- Problem: Restate word for word every line from the one containing "This screenshot has height=1254, width=2157." to the last line of the records below.

(Records contained in a dataset)
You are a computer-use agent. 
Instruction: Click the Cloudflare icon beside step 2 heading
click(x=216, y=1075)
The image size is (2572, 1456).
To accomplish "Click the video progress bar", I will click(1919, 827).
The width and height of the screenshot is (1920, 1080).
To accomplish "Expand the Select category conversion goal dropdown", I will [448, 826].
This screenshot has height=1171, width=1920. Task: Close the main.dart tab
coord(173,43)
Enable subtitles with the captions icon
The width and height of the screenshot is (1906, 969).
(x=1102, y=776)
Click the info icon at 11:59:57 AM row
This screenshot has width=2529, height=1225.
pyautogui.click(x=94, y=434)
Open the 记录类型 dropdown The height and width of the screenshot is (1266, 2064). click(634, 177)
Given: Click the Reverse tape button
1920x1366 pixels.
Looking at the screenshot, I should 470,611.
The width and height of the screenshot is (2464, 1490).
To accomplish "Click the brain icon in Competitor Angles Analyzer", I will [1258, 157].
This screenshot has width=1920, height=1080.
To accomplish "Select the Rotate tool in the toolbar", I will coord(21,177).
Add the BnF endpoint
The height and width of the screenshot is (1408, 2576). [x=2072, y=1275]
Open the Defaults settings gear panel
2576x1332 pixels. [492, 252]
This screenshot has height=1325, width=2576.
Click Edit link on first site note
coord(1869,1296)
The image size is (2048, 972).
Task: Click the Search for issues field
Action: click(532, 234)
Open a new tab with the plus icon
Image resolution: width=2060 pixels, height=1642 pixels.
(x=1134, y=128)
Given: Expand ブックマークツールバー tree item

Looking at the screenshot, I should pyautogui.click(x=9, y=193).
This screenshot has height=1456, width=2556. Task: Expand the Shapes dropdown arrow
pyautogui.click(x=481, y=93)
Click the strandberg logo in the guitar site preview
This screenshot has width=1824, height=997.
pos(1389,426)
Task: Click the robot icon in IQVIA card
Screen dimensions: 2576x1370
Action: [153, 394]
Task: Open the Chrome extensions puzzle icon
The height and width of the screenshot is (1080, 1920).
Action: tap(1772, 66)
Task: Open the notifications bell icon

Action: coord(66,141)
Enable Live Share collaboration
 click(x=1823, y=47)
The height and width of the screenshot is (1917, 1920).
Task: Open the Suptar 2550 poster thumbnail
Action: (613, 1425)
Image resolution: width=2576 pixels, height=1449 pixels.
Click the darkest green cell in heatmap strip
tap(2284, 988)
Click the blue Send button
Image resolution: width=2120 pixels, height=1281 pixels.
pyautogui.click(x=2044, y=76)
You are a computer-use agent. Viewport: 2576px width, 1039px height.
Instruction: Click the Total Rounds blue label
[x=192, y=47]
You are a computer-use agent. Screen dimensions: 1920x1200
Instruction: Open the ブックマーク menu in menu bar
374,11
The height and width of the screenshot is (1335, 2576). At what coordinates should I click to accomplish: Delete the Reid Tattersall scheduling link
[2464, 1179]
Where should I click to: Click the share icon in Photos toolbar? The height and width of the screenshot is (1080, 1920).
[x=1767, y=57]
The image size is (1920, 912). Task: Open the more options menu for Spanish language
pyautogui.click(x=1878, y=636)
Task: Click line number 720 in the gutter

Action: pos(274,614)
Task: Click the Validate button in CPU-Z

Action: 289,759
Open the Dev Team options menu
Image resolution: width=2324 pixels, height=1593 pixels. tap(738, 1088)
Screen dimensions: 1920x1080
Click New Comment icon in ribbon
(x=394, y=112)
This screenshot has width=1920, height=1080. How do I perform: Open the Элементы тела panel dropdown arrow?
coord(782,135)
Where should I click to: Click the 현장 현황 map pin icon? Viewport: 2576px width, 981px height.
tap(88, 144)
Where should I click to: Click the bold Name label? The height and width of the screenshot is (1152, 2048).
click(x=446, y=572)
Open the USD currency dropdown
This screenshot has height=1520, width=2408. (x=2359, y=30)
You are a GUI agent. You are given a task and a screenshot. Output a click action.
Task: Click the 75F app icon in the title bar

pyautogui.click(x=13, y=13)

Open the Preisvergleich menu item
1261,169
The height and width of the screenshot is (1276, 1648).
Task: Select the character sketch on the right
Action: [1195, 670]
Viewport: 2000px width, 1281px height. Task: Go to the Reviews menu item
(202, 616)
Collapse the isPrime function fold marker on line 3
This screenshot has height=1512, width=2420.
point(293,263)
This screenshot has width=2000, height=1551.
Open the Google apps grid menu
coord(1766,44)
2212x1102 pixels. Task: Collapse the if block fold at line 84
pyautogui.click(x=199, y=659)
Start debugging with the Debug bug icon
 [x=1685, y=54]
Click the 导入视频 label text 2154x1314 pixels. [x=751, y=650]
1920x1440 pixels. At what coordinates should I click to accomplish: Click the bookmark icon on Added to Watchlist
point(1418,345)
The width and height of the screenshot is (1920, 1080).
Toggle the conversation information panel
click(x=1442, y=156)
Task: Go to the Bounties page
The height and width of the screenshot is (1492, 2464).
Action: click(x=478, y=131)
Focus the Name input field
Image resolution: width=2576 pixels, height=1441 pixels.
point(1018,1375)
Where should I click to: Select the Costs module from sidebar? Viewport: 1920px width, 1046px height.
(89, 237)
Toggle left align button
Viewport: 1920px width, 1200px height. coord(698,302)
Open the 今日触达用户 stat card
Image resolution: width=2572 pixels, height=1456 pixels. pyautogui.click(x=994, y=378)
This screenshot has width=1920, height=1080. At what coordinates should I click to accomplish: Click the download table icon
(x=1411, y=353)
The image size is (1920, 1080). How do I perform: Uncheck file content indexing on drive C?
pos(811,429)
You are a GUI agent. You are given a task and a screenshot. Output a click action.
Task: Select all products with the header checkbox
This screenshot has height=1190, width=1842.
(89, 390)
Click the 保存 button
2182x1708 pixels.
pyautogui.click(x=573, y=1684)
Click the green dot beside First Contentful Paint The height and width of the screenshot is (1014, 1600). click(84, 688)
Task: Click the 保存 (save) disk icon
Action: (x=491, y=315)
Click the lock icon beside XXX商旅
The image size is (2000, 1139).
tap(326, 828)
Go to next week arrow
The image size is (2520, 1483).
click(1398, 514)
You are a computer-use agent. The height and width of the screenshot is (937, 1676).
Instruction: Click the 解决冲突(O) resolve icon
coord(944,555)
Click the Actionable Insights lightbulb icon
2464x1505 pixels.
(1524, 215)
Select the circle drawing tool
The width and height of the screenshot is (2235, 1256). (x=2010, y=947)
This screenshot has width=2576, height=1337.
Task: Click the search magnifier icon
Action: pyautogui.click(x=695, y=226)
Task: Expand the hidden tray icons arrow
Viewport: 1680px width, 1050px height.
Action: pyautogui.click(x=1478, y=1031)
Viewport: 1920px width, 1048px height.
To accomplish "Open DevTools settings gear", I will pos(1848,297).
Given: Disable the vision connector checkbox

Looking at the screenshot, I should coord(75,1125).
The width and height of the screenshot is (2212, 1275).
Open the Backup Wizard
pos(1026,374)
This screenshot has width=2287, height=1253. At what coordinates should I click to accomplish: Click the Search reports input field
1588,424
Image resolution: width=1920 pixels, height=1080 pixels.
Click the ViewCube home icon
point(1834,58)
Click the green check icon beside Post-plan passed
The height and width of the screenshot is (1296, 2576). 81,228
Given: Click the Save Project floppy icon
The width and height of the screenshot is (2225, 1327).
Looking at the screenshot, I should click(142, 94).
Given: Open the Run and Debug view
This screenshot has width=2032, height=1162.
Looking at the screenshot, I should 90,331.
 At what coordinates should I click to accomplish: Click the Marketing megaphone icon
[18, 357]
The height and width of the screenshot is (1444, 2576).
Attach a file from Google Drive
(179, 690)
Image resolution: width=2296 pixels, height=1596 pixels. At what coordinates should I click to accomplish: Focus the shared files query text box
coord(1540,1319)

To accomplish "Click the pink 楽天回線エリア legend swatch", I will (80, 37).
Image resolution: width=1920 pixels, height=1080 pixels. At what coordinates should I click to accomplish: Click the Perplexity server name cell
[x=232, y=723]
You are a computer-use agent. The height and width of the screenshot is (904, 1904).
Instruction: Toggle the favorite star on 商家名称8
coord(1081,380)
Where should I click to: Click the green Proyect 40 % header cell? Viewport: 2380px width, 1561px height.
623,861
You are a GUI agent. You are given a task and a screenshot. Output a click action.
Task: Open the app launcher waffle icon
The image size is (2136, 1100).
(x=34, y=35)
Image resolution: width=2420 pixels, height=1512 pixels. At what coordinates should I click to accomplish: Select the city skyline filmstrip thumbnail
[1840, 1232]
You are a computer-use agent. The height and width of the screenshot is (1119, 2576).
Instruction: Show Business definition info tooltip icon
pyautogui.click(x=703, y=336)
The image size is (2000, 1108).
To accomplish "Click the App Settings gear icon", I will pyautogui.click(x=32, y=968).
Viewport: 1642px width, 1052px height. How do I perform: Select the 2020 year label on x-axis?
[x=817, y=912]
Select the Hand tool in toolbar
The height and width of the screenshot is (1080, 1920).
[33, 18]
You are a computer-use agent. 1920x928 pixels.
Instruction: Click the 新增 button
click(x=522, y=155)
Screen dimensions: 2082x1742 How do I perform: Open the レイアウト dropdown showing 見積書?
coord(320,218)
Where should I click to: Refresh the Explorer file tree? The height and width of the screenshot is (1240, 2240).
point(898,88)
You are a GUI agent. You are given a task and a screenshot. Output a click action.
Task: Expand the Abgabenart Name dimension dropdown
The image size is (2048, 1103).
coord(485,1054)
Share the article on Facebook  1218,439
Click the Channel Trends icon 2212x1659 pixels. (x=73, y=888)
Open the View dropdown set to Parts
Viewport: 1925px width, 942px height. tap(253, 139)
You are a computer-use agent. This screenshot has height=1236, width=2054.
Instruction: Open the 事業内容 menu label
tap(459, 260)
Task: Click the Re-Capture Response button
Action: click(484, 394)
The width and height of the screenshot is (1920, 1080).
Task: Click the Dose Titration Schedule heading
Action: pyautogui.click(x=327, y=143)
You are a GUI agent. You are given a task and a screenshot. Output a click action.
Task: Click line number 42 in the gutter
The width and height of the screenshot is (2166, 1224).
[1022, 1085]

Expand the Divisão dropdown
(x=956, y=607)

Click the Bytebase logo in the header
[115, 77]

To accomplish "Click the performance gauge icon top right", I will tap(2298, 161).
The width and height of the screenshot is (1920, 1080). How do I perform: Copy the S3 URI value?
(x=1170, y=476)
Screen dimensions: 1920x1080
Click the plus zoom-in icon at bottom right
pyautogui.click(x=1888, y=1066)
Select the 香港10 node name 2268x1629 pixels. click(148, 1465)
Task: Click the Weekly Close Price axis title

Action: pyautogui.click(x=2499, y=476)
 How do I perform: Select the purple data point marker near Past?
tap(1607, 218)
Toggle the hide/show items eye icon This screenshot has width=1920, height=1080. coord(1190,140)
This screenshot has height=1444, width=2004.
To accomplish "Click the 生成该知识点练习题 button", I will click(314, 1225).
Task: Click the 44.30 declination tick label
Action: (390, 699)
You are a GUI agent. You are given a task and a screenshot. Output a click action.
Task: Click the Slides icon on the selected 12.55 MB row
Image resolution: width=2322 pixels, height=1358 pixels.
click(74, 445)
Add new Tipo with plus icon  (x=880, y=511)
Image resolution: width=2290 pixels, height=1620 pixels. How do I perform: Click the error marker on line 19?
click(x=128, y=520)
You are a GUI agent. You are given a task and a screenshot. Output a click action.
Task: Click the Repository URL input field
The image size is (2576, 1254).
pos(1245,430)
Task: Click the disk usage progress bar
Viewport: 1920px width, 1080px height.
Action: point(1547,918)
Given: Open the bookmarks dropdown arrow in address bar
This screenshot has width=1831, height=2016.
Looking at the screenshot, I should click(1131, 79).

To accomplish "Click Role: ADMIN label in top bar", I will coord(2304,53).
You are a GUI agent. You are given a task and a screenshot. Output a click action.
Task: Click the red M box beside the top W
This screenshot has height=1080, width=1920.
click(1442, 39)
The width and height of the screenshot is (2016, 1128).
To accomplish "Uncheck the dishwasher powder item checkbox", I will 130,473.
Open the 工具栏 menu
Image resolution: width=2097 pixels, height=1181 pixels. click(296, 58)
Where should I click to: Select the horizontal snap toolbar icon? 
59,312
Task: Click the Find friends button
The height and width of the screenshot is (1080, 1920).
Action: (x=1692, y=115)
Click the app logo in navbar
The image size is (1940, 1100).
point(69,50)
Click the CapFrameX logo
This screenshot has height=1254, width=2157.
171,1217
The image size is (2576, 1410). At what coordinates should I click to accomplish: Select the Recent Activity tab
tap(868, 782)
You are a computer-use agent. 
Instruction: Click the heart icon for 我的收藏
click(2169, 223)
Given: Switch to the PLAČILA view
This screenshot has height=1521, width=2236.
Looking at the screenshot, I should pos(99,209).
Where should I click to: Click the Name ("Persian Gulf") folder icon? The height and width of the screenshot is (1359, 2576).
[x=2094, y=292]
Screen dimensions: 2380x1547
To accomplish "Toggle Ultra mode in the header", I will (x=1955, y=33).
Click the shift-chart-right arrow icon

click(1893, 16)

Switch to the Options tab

- Response below:
This screenshot has height=1254, width=2157.
171,1217
The image size is (2576, 1410). At what coordinates should I click to accomplish: Select the Recent Activity tab
tap(868, 782)
You are a computer-use agent. 
Instruction: Click the heart icon for 我的收藏
click(2169, 223)
Given: Switch to the PLAČILA view
This screenshot has height=1521, width=2236.
Looking at the screenshot, I should pos(99,209).
Where should I click to: Click the Name ("Persian Gulf") folder icon? The height and width of the screenshot is (1359, 2576).
[x=2094, y=292]
Screen dimensions: 2380x1547
To accomplish "Toggle Ultra mode in the header", I will (x=1955, y=33).
Click the shift-chart-right arrow icon

click(1893, 16)

Switch to the Options tab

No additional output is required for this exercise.